Now it’s open rebellion.  People are getting killed all over again.

But when the army marches out to put down the rebellion, everyone hears David saying, “Be gentle with Absalom – he’s still my son.”

But war is war, and things happen.  Absalom gets stuck in a tree – it’s apparently some very dangerous terrain they’re fighting in – and David’s general does a very thorough job of killing him.
And when the word at last gets back to David that his troublemaking, treasonous son has died,
well, it’s the end of the world, and he pours out a bitter lament:
Absalom, my son.
If only I had died instead of you.
Oh, Absalom, my son!

It’s a time of war.  A political conflict that makes our election look like a disagreement over potatoes and potahtoes. Economic uncertainty. Violence. And family tragedy.

It’s our morning news and our inbox, piled up and topped off with the indescribably bitter grief of a parent who’s lost a child in the middle of a broken relationship.

If there’s ever been a time for lament, it’s now.
A time to weep and mourn.
To pour out grief and anger, fear and despair.
To give voice to all the pain inside that comes when we hear about another mass shooting, and the hundreds of casual drive-bys that never make headlines; that comes when cancer returns, when a child is injured, a marriage dies, and the bank account bleeds red.

Lament matters,
because God didn’t design us to suffer in silence, to smother our hearts and ignore the pain.
If we do that, you see, our hearts shrink.

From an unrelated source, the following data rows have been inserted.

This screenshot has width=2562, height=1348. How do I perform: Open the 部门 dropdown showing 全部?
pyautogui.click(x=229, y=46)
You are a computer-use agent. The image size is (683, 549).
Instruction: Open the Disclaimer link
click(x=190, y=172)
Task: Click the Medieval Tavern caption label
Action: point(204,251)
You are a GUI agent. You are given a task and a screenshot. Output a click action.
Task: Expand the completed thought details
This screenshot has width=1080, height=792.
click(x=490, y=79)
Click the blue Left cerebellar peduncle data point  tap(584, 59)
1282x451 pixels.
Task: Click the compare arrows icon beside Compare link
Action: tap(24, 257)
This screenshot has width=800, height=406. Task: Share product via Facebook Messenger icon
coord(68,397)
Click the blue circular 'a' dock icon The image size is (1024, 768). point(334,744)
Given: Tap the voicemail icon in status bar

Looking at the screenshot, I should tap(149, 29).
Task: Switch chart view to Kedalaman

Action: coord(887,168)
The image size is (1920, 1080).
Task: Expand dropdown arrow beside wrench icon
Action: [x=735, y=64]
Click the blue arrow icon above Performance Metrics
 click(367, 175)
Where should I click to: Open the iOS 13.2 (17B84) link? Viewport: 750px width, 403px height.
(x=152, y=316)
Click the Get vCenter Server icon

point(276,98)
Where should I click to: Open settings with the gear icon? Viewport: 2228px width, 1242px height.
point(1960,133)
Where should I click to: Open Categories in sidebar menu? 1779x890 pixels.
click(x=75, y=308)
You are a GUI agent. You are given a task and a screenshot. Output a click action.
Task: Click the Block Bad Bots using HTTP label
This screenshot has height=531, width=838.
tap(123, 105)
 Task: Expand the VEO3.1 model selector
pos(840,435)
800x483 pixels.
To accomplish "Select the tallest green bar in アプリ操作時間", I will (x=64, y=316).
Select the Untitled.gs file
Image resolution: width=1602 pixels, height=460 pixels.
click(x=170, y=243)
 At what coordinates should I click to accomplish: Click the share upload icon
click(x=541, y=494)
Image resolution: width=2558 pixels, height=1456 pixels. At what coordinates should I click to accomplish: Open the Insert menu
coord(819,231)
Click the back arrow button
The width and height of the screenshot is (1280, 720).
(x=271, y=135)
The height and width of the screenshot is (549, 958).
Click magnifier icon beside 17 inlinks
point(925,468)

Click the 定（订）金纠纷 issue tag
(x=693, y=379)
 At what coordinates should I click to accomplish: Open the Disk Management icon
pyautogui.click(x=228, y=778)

So the lectionary people did one thing right today.
They gave us lament.

Out of the depths have I called to you, O Lord.
Lord, hear my voice.
Listen well to my complaint.
God didn’t make us to be silent.
God made us to be fruitful. 
We should wake up in the morning ready for abundance and joy.  We should come to church celebrating, with our hearts full of gratitude and generosity, wide open for love. And we do.

But we also live in a world that is messy, and complicated, and painful.
We wake up to that world and come to church in that world, (and sometimes we skip church, in that world) and in that world, we sometimes find ourselves in the depths.

And so, along with our prayers, our celebration and praise,
there’s a time for lament.

Lament is a rich spiritual resource,
a tradition that reaches back to the early days of our history with God, when Israel lamented their slavery in Egypt, and God heard.

That’s the deep spiritual truth of lament.
It’s not just crying.
When we pour out grief and anger, fear and despair, into God’s ear, and give honest voice to the pain, when we open up those depths to God,
we come to the point where the only thing we can do is lean on God, to trust that God really, really hears us.

And listen to what happens in Psalm 130:

Out of the depths have I called to you, O Lord.
Lord, hear my voice.

With all that is wrong, who can stand before you?
Your forgiveness is awe-inspiring.

I wait for the Lord, my soul waits for him.
In his word is my hope.

Lament creates trust.
It goes hand in hand with prayers for healing, prayers for peace, and prayers of thanks.

Lament opens up despair or even indifference,
so that in the midst of war and politics,
loss and grief, anxiety and fear,
there is living, breathing hope.

Hope enough to love the people far away in Syria, Afghanistan and Iraq, and as close as Wisconsin, Colorado, and Chicago.
Hope enough to love through family tragedy.
Hope enough to love both candidates.
Hope enough to hear the news – David's news; our news; all the news – and still rejoice in the morning.